EXERCISE INSTRUCTIONS:
Rewrite the lines starting at the one containing "You are a computer-use agent. Image" and ending at the one containing "pos(224,525)", putting "Goal" in place of "Instruction" and leaving everything else unchanged.

DATA TO PROCESS:
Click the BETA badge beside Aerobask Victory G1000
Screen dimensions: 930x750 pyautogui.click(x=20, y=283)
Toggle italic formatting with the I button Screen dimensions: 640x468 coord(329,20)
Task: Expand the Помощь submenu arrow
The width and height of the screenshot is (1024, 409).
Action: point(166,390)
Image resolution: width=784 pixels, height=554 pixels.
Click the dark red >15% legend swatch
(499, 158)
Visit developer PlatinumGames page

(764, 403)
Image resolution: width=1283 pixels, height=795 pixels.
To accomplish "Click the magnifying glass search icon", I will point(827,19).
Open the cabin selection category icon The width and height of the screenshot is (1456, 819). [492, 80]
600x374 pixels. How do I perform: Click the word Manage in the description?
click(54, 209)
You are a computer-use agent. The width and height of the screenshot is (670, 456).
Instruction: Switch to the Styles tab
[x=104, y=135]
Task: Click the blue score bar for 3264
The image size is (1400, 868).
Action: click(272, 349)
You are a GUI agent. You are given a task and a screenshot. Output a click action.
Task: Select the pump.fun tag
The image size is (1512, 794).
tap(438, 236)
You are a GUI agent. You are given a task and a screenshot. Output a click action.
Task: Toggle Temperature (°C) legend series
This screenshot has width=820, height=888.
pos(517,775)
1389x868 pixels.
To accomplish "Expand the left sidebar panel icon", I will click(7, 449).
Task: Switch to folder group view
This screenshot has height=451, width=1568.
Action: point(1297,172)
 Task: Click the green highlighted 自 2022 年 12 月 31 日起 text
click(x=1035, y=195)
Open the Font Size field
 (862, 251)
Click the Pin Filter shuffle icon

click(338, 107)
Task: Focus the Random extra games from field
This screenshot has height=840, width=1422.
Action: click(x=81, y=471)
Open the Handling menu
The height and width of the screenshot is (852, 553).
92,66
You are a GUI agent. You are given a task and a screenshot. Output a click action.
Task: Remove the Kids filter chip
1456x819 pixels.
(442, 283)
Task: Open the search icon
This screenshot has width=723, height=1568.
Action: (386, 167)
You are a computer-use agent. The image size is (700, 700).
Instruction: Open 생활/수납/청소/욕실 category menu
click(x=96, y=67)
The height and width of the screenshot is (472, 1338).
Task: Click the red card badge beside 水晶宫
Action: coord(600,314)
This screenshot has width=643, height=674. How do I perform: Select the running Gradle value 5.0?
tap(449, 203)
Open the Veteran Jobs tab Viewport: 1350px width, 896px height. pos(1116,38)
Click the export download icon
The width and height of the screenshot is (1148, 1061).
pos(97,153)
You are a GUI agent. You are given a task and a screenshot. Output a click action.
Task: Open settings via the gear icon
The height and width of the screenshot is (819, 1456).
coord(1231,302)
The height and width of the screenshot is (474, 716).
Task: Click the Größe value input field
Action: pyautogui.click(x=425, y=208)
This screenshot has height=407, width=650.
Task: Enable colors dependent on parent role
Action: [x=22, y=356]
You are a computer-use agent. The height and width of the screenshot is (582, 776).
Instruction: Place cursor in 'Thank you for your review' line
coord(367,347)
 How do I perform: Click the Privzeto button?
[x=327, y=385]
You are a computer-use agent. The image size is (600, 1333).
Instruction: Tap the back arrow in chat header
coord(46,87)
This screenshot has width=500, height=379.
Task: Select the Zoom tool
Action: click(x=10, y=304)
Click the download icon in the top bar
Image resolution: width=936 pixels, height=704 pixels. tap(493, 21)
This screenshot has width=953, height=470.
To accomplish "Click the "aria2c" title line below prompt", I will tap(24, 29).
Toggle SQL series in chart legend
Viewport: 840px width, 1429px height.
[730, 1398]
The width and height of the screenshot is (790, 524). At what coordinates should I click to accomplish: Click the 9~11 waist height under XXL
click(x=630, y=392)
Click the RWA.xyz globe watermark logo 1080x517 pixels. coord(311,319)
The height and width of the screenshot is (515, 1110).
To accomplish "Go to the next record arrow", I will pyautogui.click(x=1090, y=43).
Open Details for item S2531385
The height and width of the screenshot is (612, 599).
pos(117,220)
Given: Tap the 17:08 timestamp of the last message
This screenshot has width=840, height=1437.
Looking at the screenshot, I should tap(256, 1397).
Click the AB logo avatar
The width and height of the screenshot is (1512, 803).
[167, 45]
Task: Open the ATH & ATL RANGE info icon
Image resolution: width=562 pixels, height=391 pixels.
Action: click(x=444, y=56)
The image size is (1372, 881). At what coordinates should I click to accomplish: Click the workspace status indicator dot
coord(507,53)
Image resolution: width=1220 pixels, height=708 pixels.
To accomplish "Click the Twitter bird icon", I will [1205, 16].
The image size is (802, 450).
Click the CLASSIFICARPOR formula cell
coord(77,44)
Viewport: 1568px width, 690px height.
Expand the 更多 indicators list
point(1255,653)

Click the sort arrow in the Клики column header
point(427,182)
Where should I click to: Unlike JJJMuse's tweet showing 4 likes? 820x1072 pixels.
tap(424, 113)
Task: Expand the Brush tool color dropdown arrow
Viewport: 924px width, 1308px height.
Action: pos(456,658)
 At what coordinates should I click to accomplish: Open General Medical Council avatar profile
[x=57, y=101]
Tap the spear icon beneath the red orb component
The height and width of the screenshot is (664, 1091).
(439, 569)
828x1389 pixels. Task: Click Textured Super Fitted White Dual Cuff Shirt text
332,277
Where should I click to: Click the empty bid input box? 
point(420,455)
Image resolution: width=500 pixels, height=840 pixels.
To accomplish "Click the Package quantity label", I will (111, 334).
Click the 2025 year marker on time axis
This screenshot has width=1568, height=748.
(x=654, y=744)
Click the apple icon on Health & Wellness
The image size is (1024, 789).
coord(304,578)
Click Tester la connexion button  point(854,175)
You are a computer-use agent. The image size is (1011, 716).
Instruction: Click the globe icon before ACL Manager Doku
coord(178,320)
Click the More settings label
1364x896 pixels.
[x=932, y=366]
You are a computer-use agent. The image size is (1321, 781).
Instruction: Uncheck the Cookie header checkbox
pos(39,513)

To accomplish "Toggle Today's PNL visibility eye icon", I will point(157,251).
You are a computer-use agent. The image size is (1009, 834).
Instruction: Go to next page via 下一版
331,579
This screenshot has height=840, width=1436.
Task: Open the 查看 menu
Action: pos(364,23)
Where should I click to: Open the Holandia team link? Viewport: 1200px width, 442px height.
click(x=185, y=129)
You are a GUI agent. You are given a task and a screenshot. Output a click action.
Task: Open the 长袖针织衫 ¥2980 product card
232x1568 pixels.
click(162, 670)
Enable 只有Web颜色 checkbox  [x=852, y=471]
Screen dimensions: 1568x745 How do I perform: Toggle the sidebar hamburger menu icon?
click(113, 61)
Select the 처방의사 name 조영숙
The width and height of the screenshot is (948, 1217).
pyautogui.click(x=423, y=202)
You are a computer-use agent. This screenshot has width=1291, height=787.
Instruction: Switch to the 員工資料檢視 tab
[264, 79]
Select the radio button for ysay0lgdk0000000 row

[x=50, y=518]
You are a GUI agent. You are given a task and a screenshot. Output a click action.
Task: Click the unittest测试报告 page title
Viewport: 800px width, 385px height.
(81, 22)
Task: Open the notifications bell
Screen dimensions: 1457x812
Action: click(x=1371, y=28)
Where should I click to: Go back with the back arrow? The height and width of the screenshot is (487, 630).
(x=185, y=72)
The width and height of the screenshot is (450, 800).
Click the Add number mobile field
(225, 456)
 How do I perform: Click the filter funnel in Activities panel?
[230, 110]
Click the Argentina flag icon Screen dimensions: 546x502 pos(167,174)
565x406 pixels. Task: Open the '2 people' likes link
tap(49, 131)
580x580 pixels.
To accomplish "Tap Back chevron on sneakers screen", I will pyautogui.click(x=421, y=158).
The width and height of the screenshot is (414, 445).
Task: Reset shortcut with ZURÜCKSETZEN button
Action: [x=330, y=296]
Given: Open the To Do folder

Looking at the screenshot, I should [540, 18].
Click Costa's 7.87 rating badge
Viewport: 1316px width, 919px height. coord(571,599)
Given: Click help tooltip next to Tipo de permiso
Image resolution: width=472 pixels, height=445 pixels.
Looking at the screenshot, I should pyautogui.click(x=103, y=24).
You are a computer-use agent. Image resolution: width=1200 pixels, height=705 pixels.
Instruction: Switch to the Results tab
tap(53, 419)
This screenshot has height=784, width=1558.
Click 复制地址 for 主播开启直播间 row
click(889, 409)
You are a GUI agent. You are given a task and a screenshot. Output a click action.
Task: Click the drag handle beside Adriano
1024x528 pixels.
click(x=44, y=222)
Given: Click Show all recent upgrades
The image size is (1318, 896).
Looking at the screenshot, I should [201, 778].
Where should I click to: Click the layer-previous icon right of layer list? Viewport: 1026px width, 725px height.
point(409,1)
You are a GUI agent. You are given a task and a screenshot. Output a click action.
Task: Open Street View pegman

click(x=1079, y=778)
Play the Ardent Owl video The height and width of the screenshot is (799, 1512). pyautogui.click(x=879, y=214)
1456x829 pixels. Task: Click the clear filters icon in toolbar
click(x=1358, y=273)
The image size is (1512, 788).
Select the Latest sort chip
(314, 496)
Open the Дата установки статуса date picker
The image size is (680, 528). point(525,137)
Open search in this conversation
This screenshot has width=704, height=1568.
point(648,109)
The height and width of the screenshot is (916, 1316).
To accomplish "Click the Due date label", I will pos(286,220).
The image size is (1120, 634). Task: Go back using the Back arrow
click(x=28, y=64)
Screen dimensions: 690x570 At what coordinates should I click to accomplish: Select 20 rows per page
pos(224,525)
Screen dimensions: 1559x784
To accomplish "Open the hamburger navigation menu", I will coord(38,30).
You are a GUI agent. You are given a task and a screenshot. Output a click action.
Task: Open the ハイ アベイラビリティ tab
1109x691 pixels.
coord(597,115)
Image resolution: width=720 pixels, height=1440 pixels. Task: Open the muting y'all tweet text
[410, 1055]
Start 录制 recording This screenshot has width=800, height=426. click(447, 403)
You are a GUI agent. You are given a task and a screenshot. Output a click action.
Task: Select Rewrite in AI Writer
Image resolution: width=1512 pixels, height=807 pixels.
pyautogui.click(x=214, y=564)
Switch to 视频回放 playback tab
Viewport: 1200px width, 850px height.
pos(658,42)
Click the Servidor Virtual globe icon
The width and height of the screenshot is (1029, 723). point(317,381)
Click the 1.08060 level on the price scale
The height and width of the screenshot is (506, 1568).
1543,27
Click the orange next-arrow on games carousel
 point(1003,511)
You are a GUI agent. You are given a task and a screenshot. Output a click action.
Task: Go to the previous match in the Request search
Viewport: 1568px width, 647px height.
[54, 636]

SOLUTION TO THIS TASK:
You are a computer-use agent. Image resolution: width=1200 pixels, height=705 pixels.
Goal: Switch to the Results tab
tap(53, 419)
This screenshot has height=784, width=1558.
Click 复制地址 for 主播开启直播间 row
click(889, 409)
You are a GUI agent. You are given a task and a screenshot. Output a click action.
Task: Click the drag handle beside Adriano
1024x528 pixels.
click(x=44, y=222)
Given: Click Show all recent upgrades
The image size is (1318, 896).
Looking at the screenshot, I should [201, 778].
Where should I click to: Click the layer-previous icon right of layer list? Viewport: 1026px width, 725px height.
point(409,1)
You are a GUI agent. You are given a task and a screenshot. Output a click action.
Task: Open Street View pegman

click(x=1079, y=778)
Play the Ardent Owl video The height and width of the screenshot is (799, 1512). pyautogui.click(x=879, y=214)
1456x829 pixels. Task: Click the clear filters icon in toolbar
click(x=1358, y=273)
The image size is (1512, 788).
Select the Latest sort chip
(314, 496)
Open the Дата установки статуса date picker
The image size is (680, 528). point(525,137)
Open search in this conversation
This screenshot has width=704, height=1568.
point(648,109)
The height and width of the screenshot is (916, 1316).
To accomplish "Click the Due date label", I will pos(286,220).
The image size is (1120, 634). Task: Go back using the Back arrow
click(x=28, y=64)
Screen dimensions: 690x570 At what coordinates should I click to accomplish: Select 20 rows per page
pos(224,525)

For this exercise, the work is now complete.